“The song is ended, but the melody lingers on.”
I heard that you passed away yesterday, and it breaks my heart to face the reality that you are no longer on this earth. So many feelings are swirling inside me right now. I have many regrets, one I did not keep in touch with you and Cella all of those years. I often thought of you and how things were going.
I love the postings Cella would do on occasion, and it was sporadic to see you there with her. It was always around the celebration of a holiday or a birthday. I remember how you felt about social media; you did not care for it much. I decided to write you this letter in honor of you.
We were friends from the start when we met in the Borough of Manhattan Community College. I did not know what to make of you with your big Latina fro and your big framed glasses, it was in 1977 after all. You were always so outspoken, and you knew your path of success from the beginning. You had a great sense of humor, a huge heart, contagious laughter, and never fearful of speaking your mind.
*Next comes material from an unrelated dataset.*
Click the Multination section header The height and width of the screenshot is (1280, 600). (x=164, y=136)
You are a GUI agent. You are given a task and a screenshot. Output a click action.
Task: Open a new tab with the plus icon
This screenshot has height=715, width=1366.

We kept in touch for the most part, and we went on to begin our families, but we always kept in touch through the rough times as well as the good times. I don’t know the exact reason we lost touch, but I have a memory.
I tend to wear my heart on my sleeve, and I am too sensitive about certain things. And you being so outspoken, I got my feelings hurt by you over stupidity.
I was already living in Florida, and you visited with Cella. You loved cooking, so one evening you wanted to make a signature dish that you were so proud of. It was Chicken with white sauce and rice. Delicious! Believe it or not, I was not too fond of the way you took over the kitchen. It was so stupid thinking in retrospect. I was grateful for your excellent meal, but I felt like you trespassed. I should have told you how I felt, but instead, I began to distance myself.
My friend, I am asking of you in heaven where you are right at this moment to forgive me. I will have to live with this, and it is all because of my sensitive self, and for that, I am deeply sorry.
In my heart, I believe you heard me. You will be deeply missed, my friend.